By Joan Magtibay –
Arizona State University Club 2B1 held its first event on campus Tuesday to educate students about bringing communities together through recognition of similarities among peers.
“We want to bring people together from different faiths and show them that they are not really that different,” said Erin Higgins, a 22-year-old ASU student and member of 2B1.
According to Samer Naseredden, a 2B1 representative for the Muslim community, the goal of this event was to “build bridges across lines of difference.”
2B1 was created in January by an ASU communications class, “Countering Violent Extremism,” which completed research on Islamic State (Daesh) growth and tactics. The club aims to bring awareness to ASU students to “dismantle Daesh deception” and end the growth of violent extremism through a social media campaign, Steven Bain, 2B1 project manager, said.
The deception formed by Daesh includes justifying violence and propaganda with the supposed war between the West and Islam, Bain said.
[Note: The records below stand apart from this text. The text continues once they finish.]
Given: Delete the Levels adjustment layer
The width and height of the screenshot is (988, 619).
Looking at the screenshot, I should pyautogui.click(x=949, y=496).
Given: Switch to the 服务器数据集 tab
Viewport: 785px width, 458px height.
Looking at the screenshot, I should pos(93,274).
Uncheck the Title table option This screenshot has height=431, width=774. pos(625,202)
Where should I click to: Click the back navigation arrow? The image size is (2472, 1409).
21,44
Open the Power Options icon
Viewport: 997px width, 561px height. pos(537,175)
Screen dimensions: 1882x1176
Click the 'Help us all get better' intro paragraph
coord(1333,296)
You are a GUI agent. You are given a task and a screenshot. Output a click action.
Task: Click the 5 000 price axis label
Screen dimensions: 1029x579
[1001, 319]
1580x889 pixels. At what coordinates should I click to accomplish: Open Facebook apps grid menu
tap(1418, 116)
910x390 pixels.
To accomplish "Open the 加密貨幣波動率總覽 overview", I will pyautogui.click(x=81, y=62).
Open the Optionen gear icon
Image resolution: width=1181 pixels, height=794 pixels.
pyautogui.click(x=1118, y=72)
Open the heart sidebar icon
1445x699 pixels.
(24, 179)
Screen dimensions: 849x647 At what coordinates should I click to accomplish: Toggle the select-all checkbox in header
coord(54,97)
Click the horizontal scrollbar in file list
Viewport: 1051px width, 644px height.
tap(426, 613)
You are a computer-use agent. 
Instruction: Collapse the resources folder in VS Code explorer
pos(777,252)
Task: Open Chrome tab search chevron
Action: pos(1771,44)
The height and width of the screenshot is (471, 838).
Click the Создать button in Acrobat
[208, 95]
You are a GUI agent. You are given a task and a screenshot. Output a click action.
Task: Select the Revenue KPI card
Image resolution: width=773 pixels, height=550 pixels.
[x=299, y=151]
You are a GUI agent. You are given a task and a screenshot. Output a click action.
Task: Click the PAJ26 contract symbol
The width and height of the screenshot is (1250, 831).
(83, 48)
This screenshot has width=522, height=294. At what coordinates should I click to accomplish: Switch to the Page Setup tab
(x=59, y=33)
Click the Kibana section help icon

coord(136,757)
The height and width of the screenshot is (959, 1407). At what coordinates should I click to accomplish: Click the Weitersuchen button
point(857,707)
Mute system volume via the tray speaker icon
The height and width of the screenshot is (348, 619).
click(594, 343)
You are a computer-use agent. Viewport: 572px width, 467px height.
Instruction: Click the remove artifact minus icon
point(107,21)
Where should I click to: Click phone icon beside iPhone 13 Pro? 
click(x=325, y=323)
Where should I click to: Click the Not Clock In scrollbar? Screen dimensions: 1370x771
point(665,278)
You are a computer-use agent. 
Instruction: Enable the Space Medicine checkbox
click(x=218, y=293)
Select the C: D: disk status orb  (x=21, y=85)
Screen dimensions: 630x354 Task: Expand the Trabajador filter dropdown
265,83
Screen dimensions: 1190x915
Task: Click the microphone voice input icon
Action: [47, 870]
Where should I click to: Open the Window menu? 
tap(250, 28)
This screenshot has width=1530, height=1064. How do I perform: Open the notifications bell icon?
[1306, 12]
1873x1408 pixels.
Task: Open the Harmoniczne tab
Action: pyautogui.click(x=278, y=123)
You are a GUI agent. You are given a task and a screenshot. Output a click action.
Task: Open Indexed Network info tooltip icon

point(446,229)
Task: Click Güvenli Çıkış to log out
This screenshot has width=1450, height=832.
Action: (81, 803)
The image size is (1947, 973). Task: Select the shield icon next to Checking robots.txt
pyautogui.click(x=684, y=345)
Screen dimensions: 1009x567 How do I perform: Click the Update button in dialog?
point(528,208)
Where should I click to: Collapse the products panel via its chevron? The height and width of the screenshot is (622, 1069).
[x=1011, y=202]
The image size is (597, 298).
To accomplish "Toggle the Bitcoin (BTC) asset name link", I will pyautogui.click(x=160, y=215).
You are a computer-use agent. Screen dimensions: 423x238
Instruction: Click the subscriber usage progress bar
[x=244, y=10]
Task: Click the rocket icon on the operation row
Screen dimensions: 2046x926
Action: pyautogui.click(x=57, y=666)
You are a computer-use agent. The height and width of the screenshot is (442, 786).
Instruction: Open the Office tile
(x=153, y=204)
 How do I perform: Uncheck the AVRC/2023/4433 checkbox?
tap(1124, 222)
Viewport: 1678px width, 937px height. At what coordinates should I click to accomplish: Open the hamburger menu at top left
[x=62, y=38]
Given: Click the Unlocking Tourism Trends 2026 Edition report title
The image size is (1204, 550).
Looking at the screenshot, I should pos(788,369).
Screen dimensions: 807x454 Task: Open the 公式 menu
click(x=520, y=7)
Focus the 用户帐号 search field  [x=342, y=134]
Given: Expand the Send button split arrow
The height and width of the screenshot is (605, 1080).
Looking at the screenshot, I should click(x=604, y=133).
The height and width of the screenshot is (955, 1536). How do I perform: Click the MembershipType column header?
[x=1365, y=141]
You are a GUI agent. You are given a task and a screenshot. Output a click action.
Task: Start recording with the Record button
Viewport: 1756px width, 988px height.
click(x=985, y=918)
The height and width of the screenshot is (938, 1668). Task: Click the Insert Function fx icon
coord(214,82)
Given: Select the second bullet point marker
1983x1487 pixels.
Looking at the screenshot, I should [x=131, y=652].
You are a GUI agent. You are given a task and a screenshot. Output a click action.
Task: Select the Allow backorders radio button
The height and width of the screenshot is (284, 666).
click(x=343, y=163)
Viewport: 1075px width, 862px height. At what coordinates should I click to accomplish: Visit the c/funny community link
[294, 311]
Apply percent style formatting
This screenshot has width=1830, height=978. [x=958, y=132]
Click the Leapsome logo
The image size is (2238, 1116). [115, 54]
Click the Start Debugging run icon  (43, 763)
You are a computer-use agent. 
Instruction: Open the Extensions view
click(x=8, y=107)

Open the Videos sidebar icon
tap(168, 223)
“There is a serious effort to antagonize Muslims in the Muslim community and to portray a narrative that Islam is at war with the West which is absolutely false,” said Naseredden.
According to Nafisa Thorpe, a 19-year-old ASU student and member of the Muslim Students Association, events that allow students of different faiths to interact are beneficial for diverse campuses because people have many misconceptions of different faiths. “We need a place where we can have diversity,” Thorpe added.
“Being on a campus that has a lot of Muslims and a lot of other faiths, it is important for us to get together,” Thorpe said.
Bain said there were “three weapons” to fight extremism at the event; a group activity, a survey and a photo booth.
The group activity asked students to answer questions about their opinion on a range of topics, while also requiring them to listen to their peers’ answers, to highlight similarities among the participants.
In addition, surveys were completed by students to evaluate attitudes toward different faiths. Participants completed two surveys, one before and one after the group activity, to see if their attitudes changed after hearing responses from other students.
Participants took pictures at the photo booth to post on social media and help further 2B1’s campaign by “trying to create some social proof that the West is not at war with Islam,” Bain said.
“We’re promoting the contact with Islam to reduce uncertainty between identities between Muslim and non-Muslim people,” Bain said. “We’ve found that people who are insecure in their identities tend to gravitate towards structured organizations with authoritarian leaders, much like ISIS and Al Qaeda.”
Naseredden said due to how hate tactics are portrayed in the media, “people have different fear and angst when it comes to Islam or Muslims.”
He noted the club’s goal is to push back against the “War on Islam” narrative that Daesh is trying to create to legitimize their tactics, adding, “We’re going to push back against that hate with love.”
“We’re writing our own narrative together and not letting extremists write our narrative for us,” said Bain.